Je ne vous ai jamais attribué, bien évidemment, un dualisme grossièrement «spatial». Mais je ne crois justement pas possible de transformer le passage dialectique de la nature à l'esprit en une pure succession contingente, fondée sur un acte de négation totalement arbitraire. Pour Hegel la négation est identique à l'affirmation et ne fait que la réaliser dans son être véritable. Si donc il y a dualité. cette dualité est identique à l'unité. Et il ne s'agit pas du tout de jeux d'esprit: j'ai précisément essayé de montrer comment le marxisme matérialiste permettait de donner un contenu réel à ces notions dialectiques fondamentales.

Je ne vous reproche donc pas d'avoir séparé la nature de l'esprit, mais bien de n'avoir pas reconnu que cette séparation ne faisait que réaliser leur identité. Car il en résulte que la séparation ne peut plus s'expliquer que par une transcendance divine. Naturellement vous repoussez cette conséquence puisque vous définissez la liberté par l'exclusion de toute intelligibilité, à quelque genre qu'elle appartienne.
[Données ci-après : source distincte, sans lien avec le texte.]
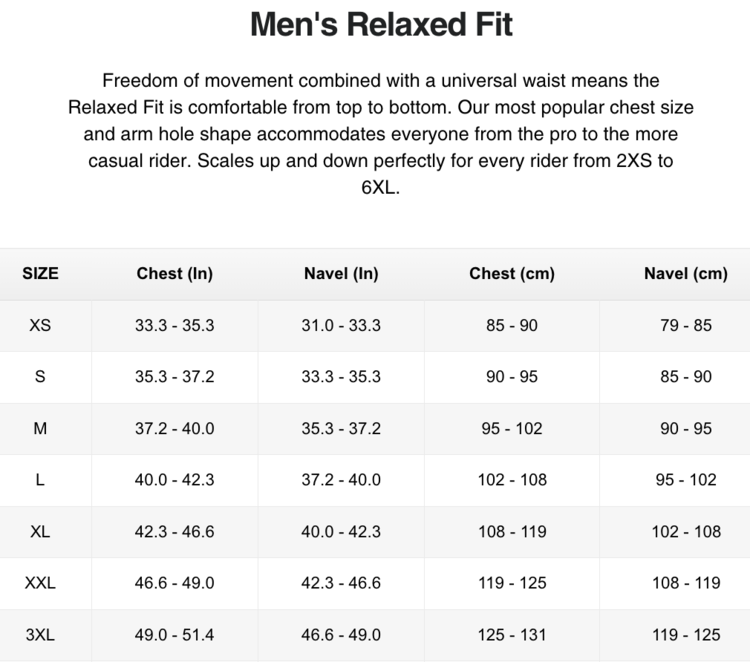Select the Chest (In) column header

click(175, 273)
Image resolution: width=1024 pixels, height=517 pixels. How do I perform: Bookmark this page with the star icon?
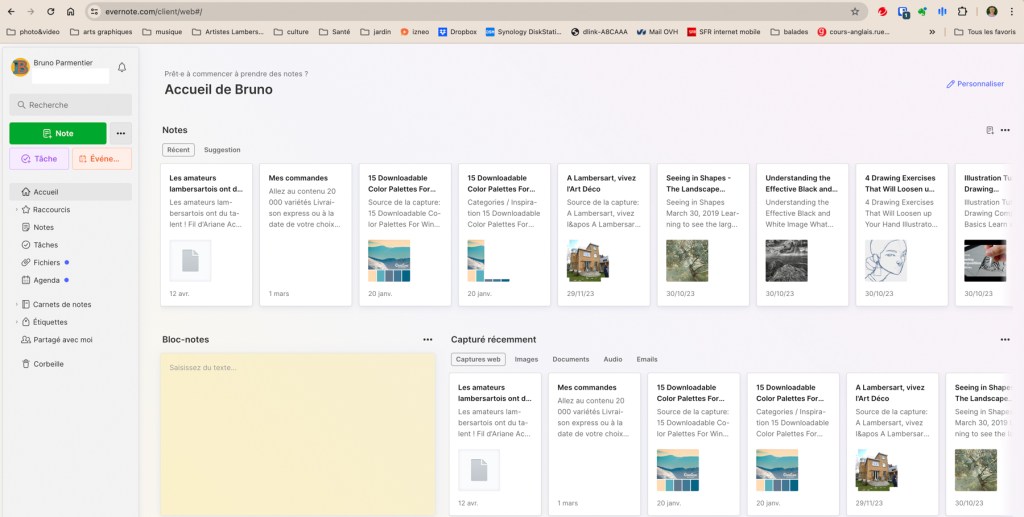[x=855, y=12]
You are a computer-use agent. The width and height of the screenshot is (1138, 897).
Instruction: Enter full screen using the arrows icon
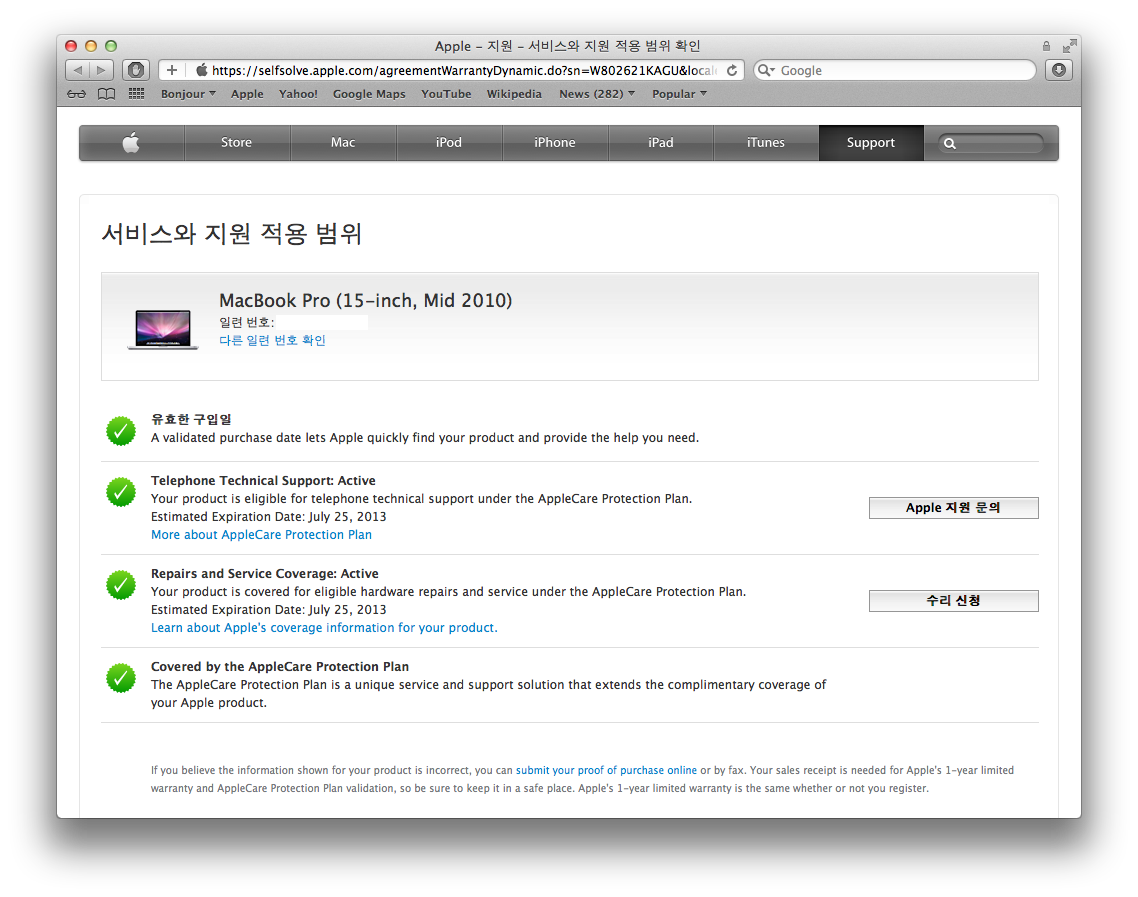[x=1070, y=46]
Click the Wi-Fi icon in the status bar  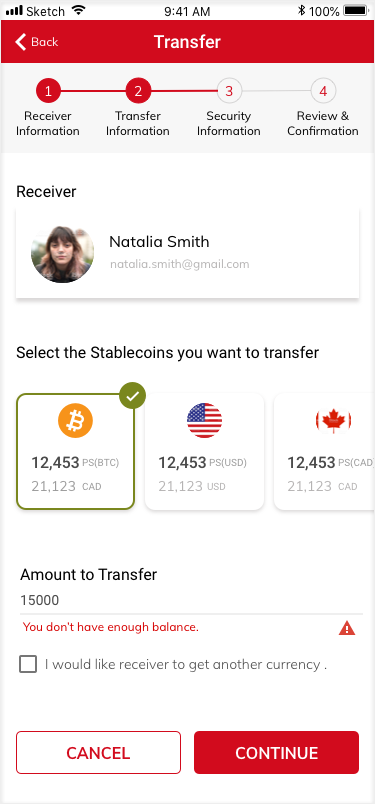point(78,10)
Mais l'homme saurait renoncer à comprendre la raison des choses. Et de ce que vous refusez de trouver le motif de la séparation dans l'unité elle-même, le théologien conclura qu'elle dérive d'une incarnation.

Mais peut-être n'appartenons-nous pas à la même famille d'esprits. Car avant d'aborder la philosophie contemporaine, j'étais un spinoziste convaincu, et je sais que c'est une doctrine que vous n'appréciez guère. Vous définissez la liberté par la négation de la nécessité. Je défends la grande tradition rationaliste qui les a toujours identifiées.

Croyez, Cher Monsieur, à mes meilleurs sentiments.